__Exercise requirements__
Please print the rows below exactly, everything from the line containing "Open the Image dropdown arrow" down to the line containing "point(353,831)", both of those lines included.

——

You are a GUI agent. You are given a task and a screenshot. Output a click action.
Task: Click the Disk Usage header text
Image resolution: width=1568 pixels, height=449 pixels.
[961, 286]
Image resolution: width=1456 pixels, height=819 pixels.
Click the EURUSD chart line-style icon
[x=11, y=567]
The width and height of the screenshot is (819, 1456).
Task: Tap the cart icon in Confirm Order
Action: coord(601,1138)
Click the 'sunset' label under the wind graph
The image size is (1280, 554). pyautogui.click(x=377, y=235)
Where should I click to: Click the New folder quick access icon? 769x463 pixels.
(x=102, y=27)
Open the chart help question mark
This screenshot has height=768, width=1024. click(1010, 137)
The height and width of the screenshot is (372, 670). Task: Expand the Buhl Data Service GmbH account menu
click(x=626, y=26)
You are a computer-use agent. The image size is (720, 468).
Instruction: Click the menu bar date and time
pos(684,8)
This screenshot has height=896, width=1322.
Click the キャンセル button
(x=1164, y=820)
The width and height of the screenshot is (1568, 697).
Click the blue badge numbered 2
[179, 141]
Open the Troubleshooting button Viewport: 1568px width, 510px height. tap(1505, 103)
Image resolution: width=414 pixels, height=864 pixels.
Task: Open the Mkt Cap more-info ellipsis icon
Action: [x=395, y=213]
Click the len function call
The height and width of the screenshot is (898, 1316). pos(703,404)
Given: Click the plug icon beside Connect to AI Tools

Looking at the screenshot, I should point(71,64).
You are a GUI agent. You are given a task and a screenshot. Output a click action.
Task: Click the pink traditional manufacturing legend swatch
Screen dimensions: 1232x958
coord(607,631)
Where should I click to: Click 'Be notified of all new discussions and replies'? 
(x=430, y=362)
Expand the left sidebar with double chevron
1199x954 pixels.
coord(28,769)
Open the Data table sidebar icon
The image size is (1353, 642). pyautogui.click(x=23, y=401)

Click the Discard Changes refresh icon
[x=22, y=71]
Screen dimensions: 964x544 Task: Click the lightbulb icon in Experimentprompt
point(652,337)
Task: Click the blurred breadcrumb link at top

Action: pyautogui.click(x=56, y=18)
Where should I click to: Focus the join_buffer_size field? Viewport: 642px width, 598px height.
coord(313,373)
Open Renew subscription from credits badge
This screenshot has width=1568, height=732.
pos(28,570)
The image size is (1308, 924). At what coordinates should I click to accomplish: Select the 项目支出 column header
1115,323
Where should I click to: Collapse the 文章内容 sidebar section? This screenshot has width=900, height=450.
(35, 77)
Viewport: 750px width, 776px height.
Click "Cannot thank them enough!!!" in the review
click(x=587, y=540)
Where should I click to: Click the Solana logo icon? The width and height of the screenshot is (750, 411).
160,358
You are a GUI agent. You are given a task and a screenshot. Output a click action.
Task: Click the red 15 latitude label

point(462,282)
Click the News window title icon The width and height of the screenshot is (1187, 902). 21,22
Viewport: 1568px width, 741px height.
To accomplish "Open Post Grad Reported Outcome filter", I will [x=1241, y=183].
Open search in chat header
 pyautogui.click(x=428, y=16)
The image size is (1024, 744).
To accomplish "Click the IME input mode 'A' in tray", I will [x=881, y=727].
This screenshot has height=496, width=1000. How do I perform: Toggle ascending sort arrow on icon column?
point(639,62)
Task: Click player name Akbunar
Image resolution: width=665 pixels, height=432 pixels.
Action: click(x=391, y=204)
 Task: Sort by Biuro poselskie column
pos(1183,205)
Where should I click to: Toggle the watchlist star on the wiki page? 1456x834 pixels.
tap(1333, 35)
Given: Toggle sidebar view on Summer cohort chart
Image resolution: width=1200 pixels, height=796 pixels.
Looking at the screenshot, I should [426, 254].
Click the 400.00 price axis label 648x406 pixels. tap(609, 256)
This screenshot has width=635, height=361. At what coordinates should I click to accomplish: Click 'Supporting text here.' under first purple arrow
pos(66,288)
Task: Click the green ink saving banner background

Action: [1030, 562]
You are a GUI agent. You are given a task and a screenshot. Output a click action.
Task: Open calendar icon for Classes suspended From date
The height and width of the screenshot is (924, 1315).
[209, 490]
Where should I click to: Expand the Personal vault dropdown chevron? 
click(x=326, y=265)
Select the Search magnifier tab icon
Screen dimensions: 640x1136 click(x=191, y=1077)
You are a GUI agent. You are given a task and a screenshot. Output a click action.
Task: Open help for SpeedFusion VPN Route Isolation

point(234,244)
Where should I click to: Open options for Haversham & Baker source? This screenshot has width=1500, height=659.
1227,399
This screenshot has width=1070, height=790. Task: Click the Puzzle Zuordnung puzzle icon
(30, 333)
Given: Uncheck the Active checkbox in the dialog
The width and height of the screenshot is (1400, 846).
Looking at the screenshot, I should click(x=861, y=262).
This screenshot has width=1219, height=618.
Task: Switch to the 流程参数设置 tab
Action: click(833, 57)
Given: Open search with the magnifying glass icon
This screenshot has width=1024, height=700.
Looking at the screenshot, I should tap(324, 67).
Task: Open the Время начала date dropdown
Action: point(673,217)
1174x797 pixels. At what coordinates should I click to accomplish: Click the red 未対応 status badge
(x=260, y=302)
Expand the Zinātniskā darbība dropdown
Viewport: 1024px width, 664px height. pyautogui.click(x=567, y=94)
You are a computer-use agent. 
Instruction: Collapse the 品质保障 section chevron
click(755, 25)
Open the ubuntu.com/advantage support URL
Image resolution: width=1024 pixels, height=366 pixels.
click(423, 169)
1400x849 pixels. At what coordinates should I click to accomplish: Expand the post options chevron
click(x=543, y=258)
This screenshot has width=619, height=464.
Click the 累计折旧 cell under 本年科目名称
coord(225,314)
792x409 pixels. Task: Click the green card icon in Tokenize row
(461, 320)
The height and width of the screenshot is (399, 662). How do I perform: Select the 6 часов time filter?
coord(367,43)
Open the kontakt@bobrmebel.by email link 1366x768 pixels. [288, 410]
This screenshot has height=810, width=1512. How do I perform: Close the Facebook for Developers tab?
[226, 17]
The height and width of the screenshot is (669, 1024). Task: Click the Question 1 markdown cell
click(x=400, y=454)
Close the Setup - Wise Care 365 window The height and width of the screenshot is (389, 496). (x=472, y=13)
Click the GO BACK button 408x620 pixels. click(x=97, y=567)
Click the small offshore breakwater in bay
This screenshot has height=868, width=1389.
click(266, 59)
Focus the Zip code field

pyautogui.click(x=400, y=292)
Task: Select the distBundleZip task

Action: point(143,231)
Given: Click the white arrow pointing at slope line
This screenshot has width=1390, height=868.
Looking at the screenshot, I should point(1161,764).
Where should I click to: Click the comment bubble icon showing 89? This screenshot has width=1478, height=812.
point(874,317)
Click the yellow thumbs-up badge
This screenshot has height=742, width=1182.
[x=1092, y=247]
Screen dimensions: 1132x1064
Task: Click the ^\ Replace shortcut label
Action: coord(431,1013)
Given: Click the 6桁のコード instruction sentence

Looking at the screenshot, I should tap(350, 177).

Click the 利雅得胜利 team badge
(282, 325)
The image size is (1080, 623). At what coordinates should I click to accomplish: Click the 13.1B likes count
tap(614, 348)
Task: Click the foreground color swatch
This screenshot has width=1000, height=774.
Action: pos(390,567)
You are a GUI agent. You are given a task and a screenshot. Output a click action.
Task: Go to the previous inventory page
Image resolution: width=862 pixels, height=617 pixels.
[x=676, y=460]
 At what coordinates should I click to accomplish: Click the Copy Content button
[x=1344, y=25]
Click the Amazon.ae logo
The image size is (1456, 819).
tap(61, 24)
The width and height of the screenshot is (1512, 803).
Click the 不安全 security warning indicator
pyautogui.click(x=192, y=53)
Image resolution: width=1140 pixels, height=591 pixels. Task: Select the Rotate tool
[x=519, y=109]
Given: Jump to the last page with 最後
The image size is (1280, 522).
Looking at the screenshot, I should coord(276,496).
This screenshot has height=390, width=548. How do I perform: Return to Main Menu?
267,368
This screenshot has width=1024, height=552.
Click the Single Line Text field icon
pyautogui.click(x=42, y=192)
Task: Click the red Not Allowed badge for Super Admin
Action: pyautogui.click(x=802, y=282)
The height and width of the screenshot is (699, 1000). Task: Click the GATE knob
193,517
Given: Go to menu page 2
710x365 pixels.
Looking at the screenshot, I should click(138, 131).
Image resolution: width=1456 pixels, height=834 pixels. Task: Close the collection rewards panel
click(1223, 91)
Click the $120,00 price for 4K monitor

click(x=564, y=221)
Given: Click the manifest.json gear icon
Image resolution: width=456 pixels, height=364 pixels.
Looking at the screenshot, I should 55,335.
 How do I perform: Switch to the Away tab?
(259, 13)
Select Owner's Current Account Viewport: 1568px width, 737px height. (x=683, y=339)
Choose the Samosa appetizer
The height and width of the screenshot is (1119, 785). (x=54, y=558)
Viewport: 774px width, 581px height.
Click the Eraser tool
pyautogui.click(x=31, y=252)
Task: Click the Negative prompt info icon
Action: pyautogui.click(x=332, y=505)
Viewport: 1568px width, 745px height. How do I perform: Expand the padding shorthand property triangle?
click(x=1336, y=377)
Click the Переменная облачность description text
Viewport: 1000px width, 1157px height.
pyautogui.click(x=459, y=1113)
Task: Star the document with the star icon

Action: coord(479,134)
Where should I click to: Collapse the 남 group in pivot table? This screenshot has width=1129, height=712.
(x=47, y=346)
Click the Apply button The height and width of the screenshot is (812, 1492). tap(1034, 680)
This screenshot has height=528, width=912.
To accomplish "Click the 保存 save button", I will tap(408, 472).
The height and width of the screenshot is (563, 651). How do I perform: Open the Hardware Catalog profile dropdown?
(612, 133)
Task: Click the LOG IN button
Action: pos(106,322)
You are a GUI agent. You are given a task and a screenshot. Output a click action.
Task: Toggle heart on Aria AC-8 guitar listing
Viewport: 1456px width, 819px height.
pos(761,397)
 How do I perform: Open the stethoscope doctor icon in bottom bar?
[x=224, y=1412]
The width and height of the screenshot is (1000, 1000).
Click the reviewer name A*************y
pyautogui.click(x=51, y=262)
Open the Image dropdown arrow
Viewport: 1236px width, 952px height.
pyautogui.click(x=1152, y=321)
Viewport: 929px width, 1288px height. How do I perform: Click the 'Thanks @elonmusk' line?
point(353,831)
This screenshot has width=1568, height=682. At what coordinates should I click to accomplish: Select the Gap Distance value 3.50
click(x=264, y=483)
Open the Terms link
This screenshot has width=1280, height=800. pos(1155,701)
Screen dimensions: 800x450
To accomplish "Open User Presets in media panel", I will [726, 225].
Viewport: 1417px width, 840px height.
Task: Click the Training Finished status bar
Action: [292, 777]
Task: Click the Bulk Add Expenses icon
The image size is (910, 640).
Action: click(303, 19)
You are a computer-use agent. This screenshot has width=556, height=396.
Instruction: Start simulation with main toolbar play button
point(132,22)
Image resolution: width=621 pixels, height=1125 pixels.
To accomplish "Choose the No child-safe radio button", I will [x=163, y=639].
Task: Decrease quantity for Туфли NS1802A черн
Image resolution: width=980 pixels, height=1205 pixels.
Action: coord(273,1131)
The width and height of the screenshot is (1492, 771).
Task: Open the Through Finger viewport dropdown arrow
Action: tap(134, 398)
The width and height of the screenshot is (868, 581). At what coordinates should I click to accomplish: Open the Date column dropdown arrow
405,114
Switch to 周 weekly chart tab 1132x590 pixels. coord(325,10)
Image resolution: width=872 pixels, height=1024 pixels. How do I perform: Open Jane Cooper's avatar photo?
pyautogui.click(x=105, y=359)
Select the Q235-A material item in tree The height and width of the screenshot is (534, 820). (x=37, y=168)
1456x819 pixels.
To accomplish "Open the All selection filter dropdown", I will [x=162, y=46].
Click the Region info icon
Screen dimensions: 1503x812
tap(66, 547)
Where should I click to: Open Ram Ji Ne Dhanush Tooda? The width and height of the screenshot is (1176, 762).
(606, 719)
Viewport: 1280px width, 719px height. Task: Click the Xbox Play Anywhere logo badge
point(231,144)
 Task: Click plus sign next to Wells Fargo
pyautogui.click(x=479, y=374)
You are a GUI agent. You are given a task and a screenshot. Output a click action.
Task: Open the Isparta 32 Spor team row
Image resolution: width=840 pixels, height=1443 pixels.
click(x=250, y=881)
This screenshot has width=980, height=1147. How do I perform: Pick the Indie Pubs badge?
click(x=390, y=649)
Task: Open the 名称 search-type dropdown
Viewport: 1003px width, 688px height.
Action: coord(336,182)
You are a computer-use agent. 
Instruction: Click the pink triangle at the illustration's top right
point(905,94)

——

__Solution to this exercise__
Open the Image dropdown arrow
Viewport: 1236px width, 952px height.
pyautogui.click(x=1152, y=321)
Viewport: 929px width, 1288px height. How do I perform: Click the 'Thanks @elonmusk' line?
point(353,831)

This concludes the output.